**Problem to work on:**
Please return every line from the entries that has the string "with" in it.

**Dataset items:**
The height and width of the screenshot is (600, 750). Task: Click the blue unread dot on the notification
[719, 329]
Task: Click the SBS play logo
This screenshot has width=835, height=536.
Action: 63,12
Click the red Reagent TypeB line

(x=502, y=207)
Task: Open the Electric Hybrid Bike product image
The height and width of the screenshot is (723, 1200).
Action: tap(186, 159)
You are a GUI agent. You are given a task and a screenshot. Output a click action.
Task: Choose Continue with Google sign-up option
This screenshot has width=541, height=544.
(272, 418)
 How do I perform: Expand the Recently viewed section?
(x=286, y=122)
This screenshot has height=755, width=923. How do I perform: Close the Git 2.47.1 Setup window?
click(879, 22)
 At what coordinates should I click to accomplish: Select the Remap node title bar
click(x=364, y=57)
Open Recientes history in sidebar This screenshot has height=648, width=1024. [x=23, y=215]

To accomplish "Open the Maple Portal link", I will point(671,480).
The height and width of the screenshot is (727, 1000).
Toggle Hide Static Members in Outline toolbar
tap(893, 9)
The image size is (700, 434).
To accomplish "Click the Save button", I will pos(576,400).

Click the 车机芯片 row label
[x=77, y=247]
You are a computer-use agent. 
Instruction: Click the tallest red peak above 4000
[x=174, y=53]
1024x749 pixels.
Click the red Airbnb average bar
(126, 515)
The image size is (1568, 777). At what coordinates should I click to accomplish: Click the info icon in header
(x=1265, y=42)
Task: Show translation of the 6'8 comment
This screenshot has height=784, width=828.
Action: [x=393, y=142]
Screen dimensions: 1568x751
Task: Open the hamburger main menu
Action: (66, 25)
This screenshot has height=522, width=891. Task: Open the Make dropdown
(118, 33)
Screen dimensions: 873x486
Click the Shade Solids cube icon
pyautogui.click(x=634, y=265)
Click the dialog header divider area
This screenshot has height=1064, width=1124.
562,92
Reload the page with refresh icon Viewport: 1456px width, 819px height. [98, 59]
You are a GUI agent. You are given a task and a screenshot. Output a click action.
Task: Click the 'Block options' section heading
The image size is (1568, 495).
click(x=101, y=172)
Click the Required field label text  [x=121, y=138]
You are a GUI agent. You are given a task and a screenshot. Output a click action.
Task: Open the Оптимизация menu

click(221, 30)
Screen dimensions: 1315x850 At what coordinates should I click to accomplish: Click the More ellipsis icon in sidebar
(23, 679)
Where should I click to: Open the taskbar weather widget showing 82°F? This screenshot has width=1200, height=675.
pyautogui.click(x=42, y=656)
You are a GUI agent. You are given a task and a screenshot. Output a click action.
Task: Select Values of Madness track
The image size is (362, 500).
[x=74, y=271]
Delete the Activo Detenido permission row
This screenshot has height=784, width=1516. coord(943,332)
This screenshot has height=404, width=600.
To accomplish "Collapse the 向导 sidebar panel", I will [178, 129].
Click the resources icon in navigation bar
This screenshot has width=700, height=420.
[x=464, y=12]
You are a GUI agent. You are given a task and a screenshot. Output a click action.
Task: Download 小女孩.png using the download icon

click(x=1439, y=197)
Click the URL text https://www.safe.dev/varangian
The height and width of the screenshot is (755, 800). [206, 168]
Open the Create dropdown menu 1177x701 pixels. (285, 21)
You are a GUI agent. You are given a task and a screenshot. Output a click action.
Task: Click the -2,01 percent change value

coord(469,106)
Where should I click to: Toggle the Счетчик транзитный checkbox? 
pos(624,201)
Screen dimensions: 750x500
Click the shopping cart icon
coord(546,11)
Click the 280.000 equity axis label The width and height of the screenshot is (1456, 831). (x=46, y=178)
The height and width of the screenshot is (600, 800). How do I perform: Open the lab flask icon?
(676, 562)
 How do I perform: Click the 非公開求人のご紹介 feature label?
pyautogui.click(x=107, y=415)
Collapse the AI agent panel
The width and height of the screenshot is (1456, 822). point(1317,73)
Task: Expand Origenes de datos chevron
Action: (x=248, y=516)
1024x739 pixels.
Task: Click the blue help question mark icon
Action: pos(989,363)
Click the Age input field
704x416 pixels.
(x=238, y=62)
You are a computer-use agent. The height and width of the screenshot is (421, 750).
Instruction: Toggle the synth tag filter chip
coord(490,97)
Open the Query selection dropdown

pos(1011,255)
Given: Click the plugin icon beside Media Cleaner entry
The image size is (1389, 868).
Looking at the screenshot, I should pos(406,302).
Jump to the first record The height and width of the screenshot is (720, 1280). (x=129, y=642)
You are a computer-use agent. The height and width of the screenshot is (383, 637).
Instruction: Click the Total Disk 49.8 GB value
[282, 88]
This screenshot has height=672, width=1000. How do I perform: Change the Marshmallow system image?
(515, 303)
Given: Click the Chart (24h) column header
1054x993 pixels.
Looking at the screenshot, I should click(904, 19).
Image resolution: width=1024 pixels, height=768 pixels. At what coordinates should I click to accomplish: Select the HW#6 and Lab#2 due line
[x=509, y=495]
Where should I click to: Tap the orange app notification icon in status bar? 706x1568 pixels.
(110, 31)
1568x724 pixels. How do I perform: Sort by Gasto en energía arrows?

**Answer space:**
Task: Choose Continue with Google sign-up option
Reload the page with refresh icon Viewport: 1456px width, 819px height. [98, 59]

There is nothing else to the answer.